That same month, the iPad had its official release in China. Over the next year, sales of the tablet skyrocketed. When its second generation, the iPad 2, hit stores this past May it sold out in four hours. China's fever for Apple products extends beyonds just gadgets, though. The country is now the second largest market for the Apple App Store, according to Distimo, a Dutch company that tracks mobile app stores worldwide. Only the United States leads China in terms of app download numbers.

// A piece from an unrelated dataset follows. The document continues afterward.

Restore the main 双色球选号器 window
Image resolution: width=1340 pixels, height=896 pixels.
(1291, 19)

"Such is the undeniable appeal of a device whose minimal hardware disappears and, in the form of an app, becomes anything its owner wants," writes Brian X. Chen in Always On: How the iPhone Unlocked the Anything-Anytime-Anywhere Future – and Locked Us In. Chen's book documents how smartphones have made technology "cool" for mainstream consumers. The concept of hardware is no longer such a mystery, and stiff terminology like "software application" has been casually rechristened as "app." And apps, Chen argues, are changing how people live both online and off. They're not only cool, they will soon be indispensible.
In China, the possibility of never-ending reliance on smartphones is significant. After all, the country has nearly 1 billion mobile users.
Realities
For all the attention Apple gets in China, its reach is still quite small. Data published earlier this fall by the Chinese internet company NetEase Tech shows that only 18 percent of the country's 930 million mobile users work off of Apple's iOS system.

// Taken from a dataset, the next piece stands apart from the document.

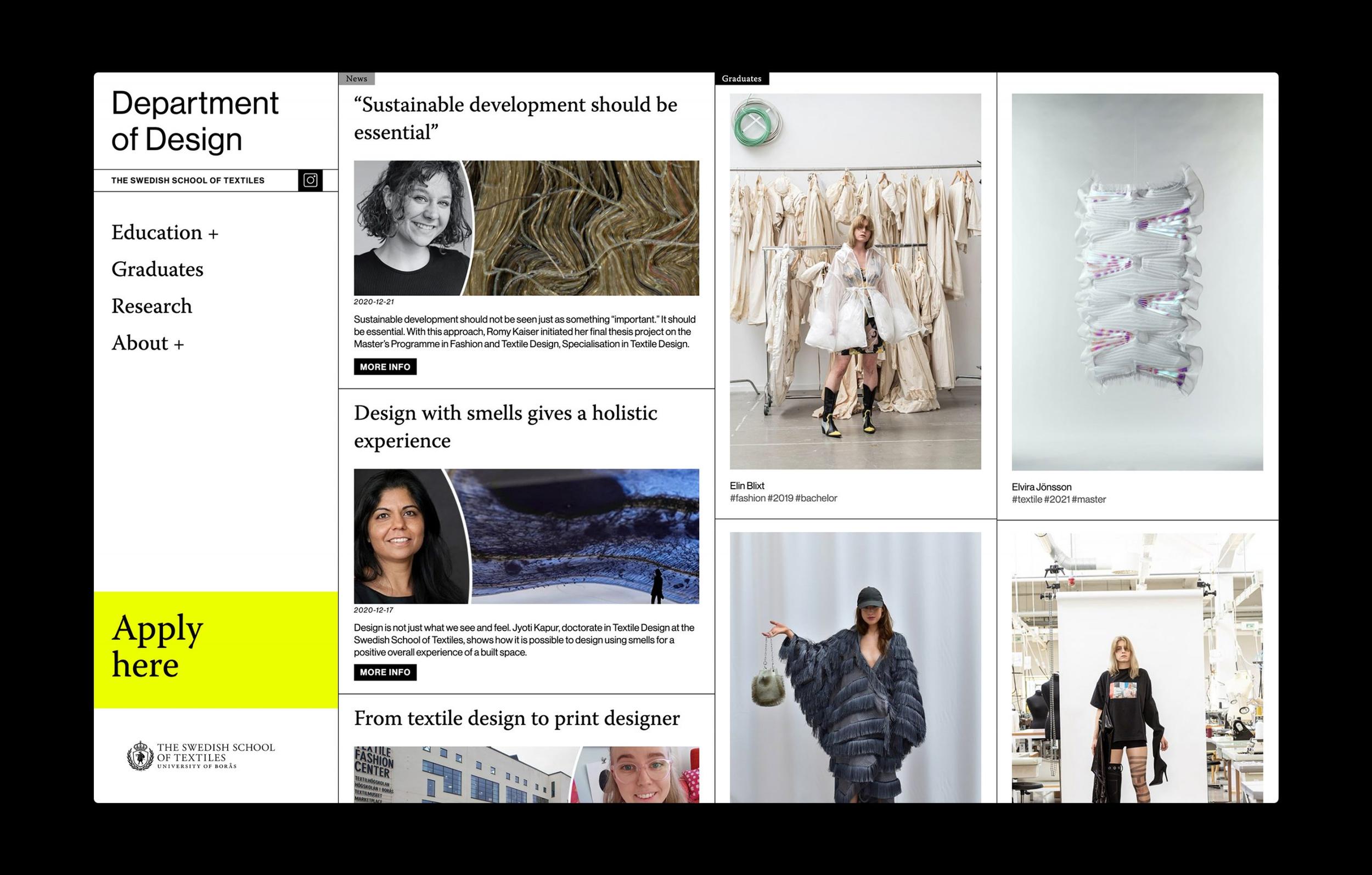Open the Instagram icon link
Viewport: 1372px width, 875px height.
310,180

One person immersed in the iOS trenches is Sun Li. He works at China iDigest, a magazine – or rather, "appgazine" – published solely for the iPad. "Chinese people treat Apple products as luxuries," he says of country's craze over the sleek devices. "It speaks to the quality of the products."

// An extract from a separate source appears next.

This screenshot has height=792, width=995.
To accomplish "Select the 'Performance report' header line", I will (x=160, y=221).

Sun has a keen interest in mobile technology. Tablets like the iPad, he says, "represent the latest in technology and where things are heading in the future." Sun owns a Wifi-equipped iPod Touch (in addition to a Samsung phone), and considers the device a good companion – in gridlock. "In big cities like Beijing and Shanghai, people spend a lot of time sitting in traffic," he explains matter-of-factly. "[Mobile] apps give them something to do – read, have fun – help them to avoid wasting their time. They help people to live better lives."
Sun's app of choice is Sina Weibo, the Chinese microblog behemoth. He's also a frequent user of QQ IM, an instant messenger service. E-readers and games round out his mobile applications folder.
Sun's app habits echo those of most Chinese mobile phone users. A list of the top 10 apps compiled this past spring by TechRice, a China-focused technology blog, had QQ IM ranked as number one for the iPhone. Sina Weibo was somewhat further down the list at number nine. Games like Plants vs. Zombies, Fruit Ninja, Angry Birds and Talking Tom Cat otherwise dominated.
Whether apps are truly improving Chinese lives yet is up for debate. At least they make for a more entertained existence.